+++ Seitenauszug

# Onlineshop " nordfishing77 "



## Kleenus (4. Februar 2008)

Hi 
Ich bin auf der Suche nach einer neuen Ausrüstung auf den Onlineshop " nordfishing77 " gestoßen. 
www.nordfishing77.at 
Der Shop hat fast nur Karpfensachen aber verdammt günstig ! 
z.B. die Sänger Pro T Ebro Carp 360cm 3,00 lbs  für nur 37,77 € !  
Der Shop wirbt mit unschlagbaren Eröffnungspreisen aber kann das sein ? 
Ich würde für : 
3 x Sänger Pro T Ebro Carp 360cm 3,00 lbs 
und 
3 x Sänger ULTRA TEC BIG RUNNER 70 FREILAUFROLLE 
nur 229,62 € Bezahlen !  
+ 7,9 € Versand  

Insg. 237,52 € 
	

	
	
		
		

		
			





Was meint ihr dazu ? Da ist doch was faul oder ?  

Und was meint ihr zu der Rute und Rolle ? 

Lg Kristian


----------



## Karpfendengeler (4. Februar 2008)

*AW: Onlineshop " nordfishing77 "*

Hallo ich bins nochmal ! Schau in deinem anderen Thread da hab ich dir ein Bild reingestellt ! Daran ist nichts faul !!! Mein Kollege hat sie auch zu diesem Preis bekommen !! Schlag zu !! 

Mit freundlichen Grüßen:vik:


----------



## Kaljan (4. Februar 2008)

*AW: Onlineshop " nordfishing77 "*



Kleenus schrieb:


> Hi
> Ich bin auf der Suche nach einer neuen Ausrüstung auf den Onlineshop " nordfishing77 " gestoßen.
> www.nordfishing77.at
> Der Shop hat fast nur Karpfensachen aber verdammt günstig !
> ...



moin Kristian , 
hmmm... 
die preise sind schon sehr heftig klein, ich denke mal nicht, dass da was faul ist , weil die sind auch bei ebay vertreten, wenn ich mich nicht täusche . 

mfG Kaljan


----------



## Kaljan (4. Februar 2008)

*AW: Onlineshop " nordfishing77 "*

hat jmd. von euch schon mit der "ANACONDA ABHAKMATTE SPEZIAL NORDFISHING77" bekanntschaften gemacht? 
Man sieht nämlich auf dem Bild kaum etwas .
Wie sind die kanten , erhöht? 
Kann man die matte als wiegesack nutzen? 
schwimmt die matte ? 

mfG Kaljan |wavey:


----------



## catch-and-release (5. Februar 2008)

*AW: Onlineshop " nordfishing77 "*

Die meisten Matten sind mit Schaumstoff, Styropor und ähnlichem gepolstert also nehme ich mal an das sie schwimmt.

++++++

> Arbeitsauftrag A
Nenne alle Benutzernamen, unter denen im Seitenauszug Beiträge verfasst wurden, jeden nur einmal.
> Arbeitsauftrag B
Beantworte anhand des Seitenauszugs die folgenden Fragen:
(i) Zu welchem Preis wird die Sänger Pro T Ebro Carp 360cm 3,00 lbs im Shop angeboten?
(ii) Auf welcher Plattform ist der Shop nach Kaljans Einschätzung ebenfalls vertreten?
(iii) Womit sind laut catch-and-release die meisten Matten gepolstert?
Stütze dich ausschließlich auf den Seitenauszug.

+++ Ausgewähltes Material

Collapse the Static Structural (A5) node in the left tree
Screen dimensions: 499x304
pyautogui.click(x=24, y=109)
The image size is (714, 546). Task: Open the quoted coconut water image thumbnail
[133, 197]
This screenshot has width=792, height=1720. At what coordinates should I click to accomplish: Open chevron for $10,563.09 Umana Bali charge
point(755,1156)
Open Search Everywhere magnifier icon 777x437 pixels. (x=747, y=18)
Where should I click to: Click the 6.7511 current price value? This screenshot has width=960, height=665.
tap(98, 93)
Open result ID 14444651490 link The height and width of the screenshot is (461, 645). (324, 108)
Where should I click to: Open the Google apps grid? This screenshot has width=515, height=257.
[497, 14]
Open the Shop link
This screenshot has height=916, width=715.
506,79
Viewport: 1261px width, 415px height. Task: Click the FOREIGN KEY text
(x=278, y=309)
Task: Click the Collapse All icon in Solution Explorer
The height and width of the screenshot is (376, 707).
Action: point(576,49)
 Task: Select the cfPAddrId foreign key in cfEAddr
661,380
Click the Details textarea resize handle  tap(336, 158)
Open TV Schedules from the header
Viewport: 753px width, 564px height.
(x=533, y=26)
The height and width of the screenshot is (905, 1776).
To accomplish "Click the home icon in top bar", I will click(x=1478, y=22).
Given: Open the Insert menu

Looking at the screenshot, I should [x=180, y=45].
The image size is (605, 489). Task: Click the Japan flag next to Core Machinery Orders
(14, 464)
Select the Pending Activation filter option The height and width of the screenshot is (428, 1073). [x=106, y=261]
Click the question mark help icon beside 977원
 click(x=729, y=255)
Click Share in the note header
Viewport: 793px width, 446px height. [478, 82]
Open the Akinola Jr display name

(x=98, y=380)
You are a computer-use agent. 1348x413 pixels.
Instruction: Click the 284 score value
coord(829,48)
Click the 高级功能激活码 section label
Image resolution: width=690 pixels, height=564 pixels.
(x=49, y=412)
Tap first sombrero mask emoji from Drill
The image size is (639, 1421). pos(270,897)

++++++

> Vollständige Antwort A
Kleenus, Karpfendengeler, Kaljan, catch-and-release

> Vollständige Antwort B
(i) 37,77 €
(ii) ebay
(iii) Mit Schaumstoff, Styropor und Ähnlichem